Сильный порыв ветра заставил поёжиться и обратить внимание на пациента – легко одет. Подавив неприятные предчувствия, пришлось выступать в качестве временного обогревателя. Сомнений в его отрицательной реакции не было. Авторский императив: «Я в этом не участвую», – был красноречив. Игнорируя осознание самодискредитации, я аккуратно укладывалась на холодной груди:
– Дыши. Сейчас станет теплее, – чувствуя, что иррационально уменьшаюсь до беспомощного, слабого комочка, я хлюпала носом на его раздающейся груди и, неся бред о своём сожалении, старалась облегчить душевные терзания: «Мало Марка? Теперь Гордон». Его ладонь теплела и приобретала природную эластичность. Я контролировала пульс. Но в этом уже не было необходимости. Грудь вздымалась увереннее, ритм сердца доносился всё отчётливее, температура приходила в норму. Стараясь не бередить своё пошатнувшееся сознание, на веру приняла и изменения в размерах, которые тоже возвращались к естественным параметрам.
– Я сделала всё, на что способна. Прости, у меня нет сил. Выпадаюу-у…
По щекам текли слёзы, тёплая струйка бежала по подбородку и обагряла шерсть пуловера. Мгновение, и проваливаюсь в пустоту…

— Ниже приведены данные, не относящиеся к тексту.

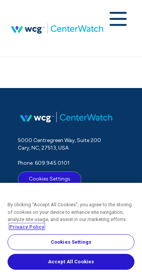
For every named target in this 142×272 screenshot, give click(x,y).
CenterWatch (57, 28)
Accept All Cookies (71, 263)
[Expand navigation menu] (118, 19)
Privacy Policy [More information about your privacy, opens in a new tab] (26, 228)
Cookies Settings (49, 179)
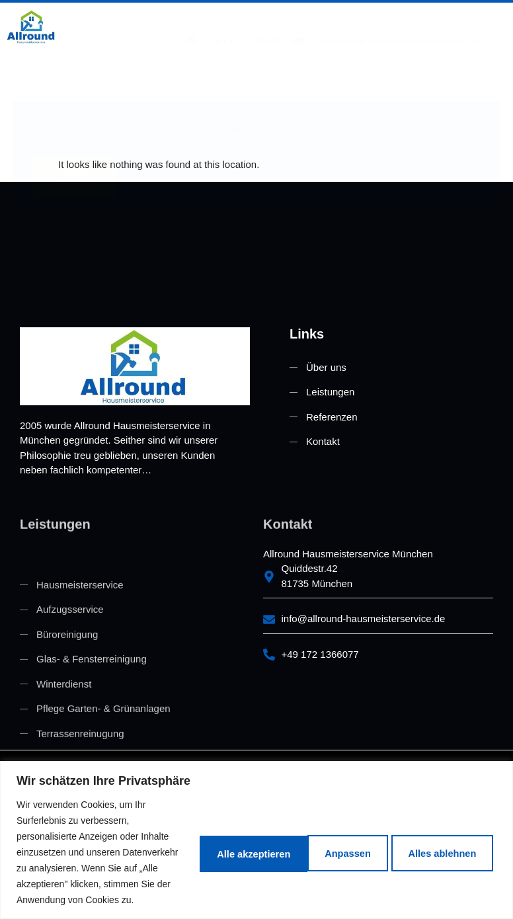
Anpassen (194, 828)
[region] (256, 816)
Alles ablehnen (307, 828)
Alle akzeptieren (434, 828)
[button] (234, 68)
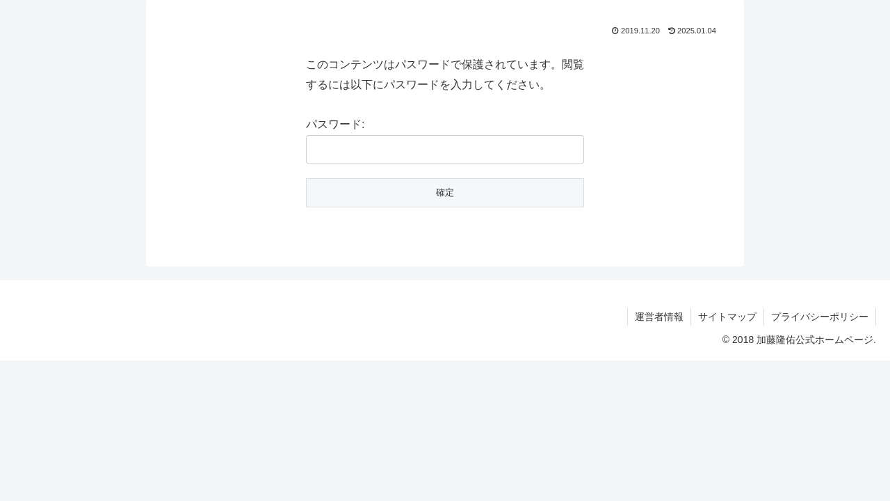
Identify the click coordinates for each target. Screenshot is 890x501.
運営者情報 (659, 316)
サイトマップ (727, 316)
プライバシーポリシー (819, 316)
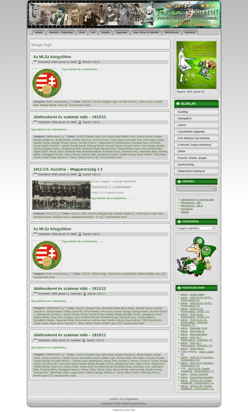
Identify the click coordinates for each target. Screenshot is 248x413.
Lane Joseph (148, 145)
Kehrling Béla (122, 142)
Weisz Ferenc (86, 157)
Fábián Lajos (108, 357)
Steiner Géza (88, 369)
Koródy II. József (59, 145)
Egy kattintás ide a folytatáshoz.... (82, 69)
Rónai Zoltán (56, 151)
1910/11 (80, 354)
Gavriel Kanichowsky (201, 377)
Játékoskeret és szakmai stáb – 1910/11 (69, 335)
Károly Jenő (110, 360)
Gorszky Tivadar (155, 357)
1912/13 (86, 101)
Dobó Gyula (117, 139)
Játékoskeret (53, 136)
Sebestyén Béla (148, 151)
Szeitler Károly (127, 154)
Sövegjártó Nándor (52, 154)
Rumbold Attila (73, 151)
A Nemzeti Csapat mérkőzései (194, 144)
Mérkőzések (172, 32)
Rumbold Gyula (111, 151)
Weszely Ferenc (150, 372)
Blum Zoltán (137, 136)
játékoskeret (106, 142)
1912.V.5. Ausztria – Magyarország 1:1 (68, 169)
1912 (84, 213)
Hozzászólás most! (79, 105)
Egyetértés (132, 399)
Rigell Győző (41, 151)
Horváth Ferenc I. (128, 101)
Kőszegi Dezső (95, 145)
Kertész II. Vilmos (128, 360)
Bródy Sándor (63, 139)
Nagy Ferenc (143, 363)
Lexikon (181, 125)
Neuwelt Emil (108, 148)
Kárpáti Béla (130, 273)
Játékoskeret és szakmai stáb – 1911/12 (69, 288)
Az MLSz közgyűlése (52, 57)
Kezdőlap (182, 111)
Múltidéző (190, 32)
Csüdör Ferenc (70, 357)
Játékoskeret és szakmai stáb (197, 199)
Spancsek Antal (64, 320)
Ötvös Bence (197, 331)
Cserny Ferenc (101, 139)
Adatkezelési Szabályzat (191, 171)
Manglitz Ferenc (51, 148)
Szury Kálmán (144, 154)
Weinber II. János (67, 157)
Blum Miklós (122, 136)
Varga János (56, 323)
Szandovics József (107, 154)
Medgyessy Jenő (71, 148)
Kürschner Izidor (68, 363)
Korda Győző (41, 145)
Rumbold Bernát (92, 151)
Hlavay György (42, 360)
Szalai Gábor (197, 294)
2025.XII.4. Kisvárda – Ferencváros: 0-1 (198, 358)
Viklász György (94, 372)
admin (184, 294)
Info (93, 32)
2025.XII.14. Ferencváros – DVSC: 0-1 (195, 310)
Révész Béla (155, 148)
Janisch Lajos (80, 360)
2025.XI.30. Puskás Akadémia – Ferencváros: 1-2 (197, 370)
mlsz (60, 105)
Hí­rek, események (56, 101)
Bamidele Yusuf (198, 328)
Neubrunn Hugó (91, 148)
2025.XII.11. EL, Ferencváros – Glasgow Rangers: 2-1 (194, 322)
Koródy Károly (78, 145)
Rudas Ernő (86, 366)
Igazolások (187, 208)
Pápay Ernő (158, 363)
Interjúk (106, 32)
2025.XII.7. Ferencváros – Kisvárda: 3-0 (196, 338)
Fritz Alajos (150, 139)
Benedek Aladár (111, 308)
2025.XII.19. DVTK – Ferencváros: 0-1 (197, 298)
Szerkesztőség (185, 164)
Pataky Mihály (125, 148)
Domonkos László (90, 357)
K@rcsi (96, 61)
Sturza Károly (72, 154)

– Возвращайся! Слышишь? – Его далёкий рык пробивался через толщу помех. Интонация и непереводимый мат говорили о нервном срыве. – Почему я весь в твоей крови? Что ты сделала перед тем, как потерять сознание? Это важно! Говори!
– Ре-а-ними-ровала. – В ушах акустика, усиленная эхом. Взволнованный голос пробился через слуховые галлюцинации и стал ближе, в нём сквозило неверие:
– Ре-а… Что?! Да как это?
– Элементарно. Ты был без сознания.
– Был. Да! – Он потерял всякое терпение. – Что именно ты сделала?

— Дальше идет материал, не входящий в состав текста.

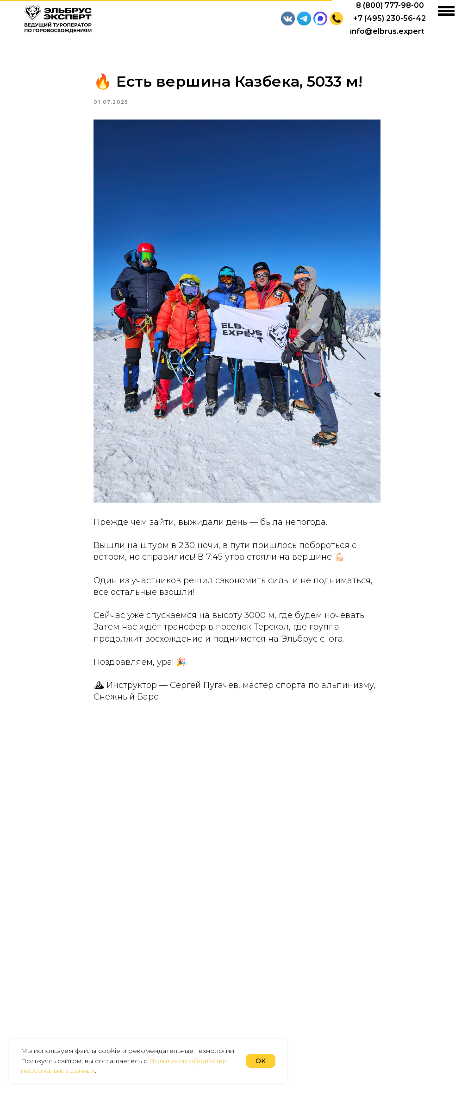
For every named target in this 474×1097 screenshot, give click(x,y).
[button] (336, 18)
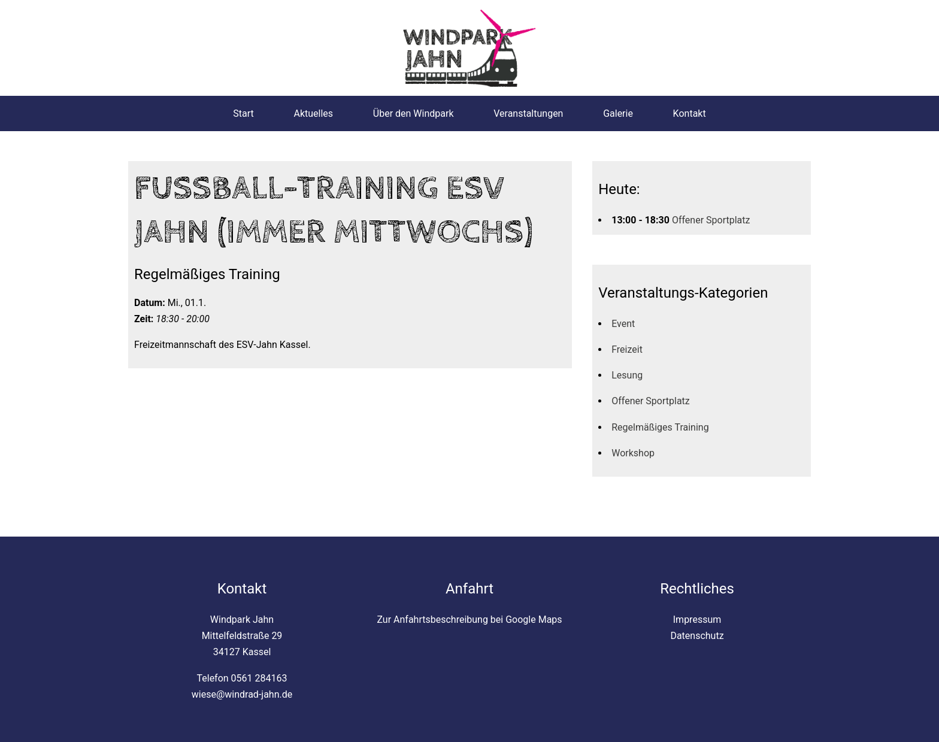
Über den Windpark (413, 113)
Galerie (618, 113)
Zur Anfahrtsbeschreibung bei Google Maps (469, 619)
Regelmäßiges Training (659, 427)
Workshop (633, 453)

– Прекардиальный удар, непрямой массаж сердца и… – Я силилась закрыть лицо руками, но тело меня не слушалось. – И искусственная вентиляция лёгких.
– Ты, – он запнулся. – За меня дышала? Рот в рот?! – С досады я закусила губу. И меня оглушил рёв негодующего зверя. – Никогда! Запомни! Никогда! Без моего согласия никаких контактов! Тем более… Аа-а! Я же мог убить тебя!
– Убить?! Ого! Не думала, что настолько задену твои чувства. – Я проглотила истеричный ком и с возмущением обнаружила себя в «удерживающей» хватке собственника. Словно ужаленная, подскочила и абстрагировалась от него горькой усмешкой. – Да не пользовалась я моментом! Это было единственным решением.
Голова снова закружилась. Я прикрыла глаза, и получила позорный выговор:
– Зачем ты рисковала? – На запястье сошлись тиски.
– Рисковала? Чем? Вернуть к жизни собственного инквизитора? – Стряхнула его руку, без манер утёрлась рукавом, неуклюже поднялась на нетвёрдые ноги и пробормотала под нос. – Пожалуй, под таким углом я недооценила свои риски.